敬遠している人も多いのではないでしょうか?
実は脂質は、それほど身体に蓄積されません。
たとえば肉の脂身に多い飽和脂肪酸。身体に吸収されにくいため、過剰に摂っても排出されることが多いのです。
脂肪酸はエネルギー源としても使われますから、消費されてしまう分も多いです。
むしろ糖質のほうが中性脂肪に変わりやすく、身体に蓄積されやすいので要注意です。
脂質はメリットが大きい栄養素です。
細胞膜の材料は脂質ですから、臓器や脳の機能に直接関わってきます。
脳の働きを良くしたり、代謝の効率をアップするなどの好影響も得られます。
脂質はまた、ホルモンのように働く生理活性物質という面も持っています。
プロスタグランジンと呼ばれるもので、脂質の種類次第では、炎症しにくい体質になることもできます。

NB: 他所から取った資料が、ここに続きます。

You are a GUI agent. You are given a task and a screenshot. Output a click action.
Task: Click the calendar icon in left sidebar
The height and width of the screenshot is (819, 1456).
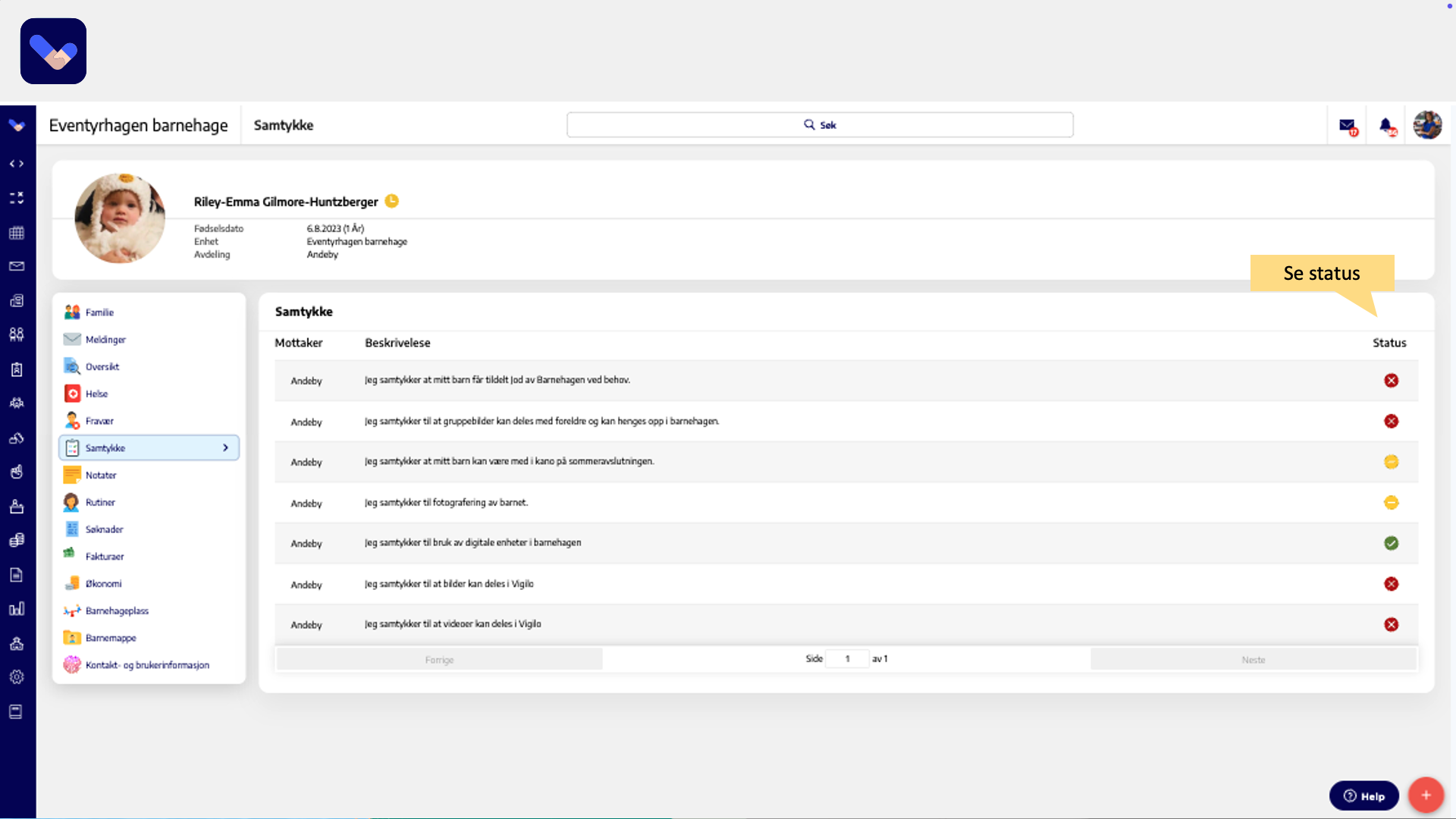tap(17, 233)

このように、脂質は健康長寿に欠かせない味方。再評価してみてはいかがでしょうか。
1日50gほど摂取すべき
長寿のための生活習慣に欠かせない栄養素、脂質。
日々どのくらい摂るのが適切なのでしょうか。
具体的な目安としては、成人では1日50g程度でしょう。
1日に摂るエネルギーの約20%〜25%になります。
ただ考え方としては、摂り過ぎないように注意すれば、さほど神経質にならなくても大丈夫です。
なぜなら、脂質はあまり吸収がよくないからです。
たとえば、太りそうなイメージが強い、脂身の多い肉。仮にたくさん食べたとしましょう。
その場合でも、摂った脂質が全て吸収されるということはなく、過剰な部分の多くが体外に排出されます。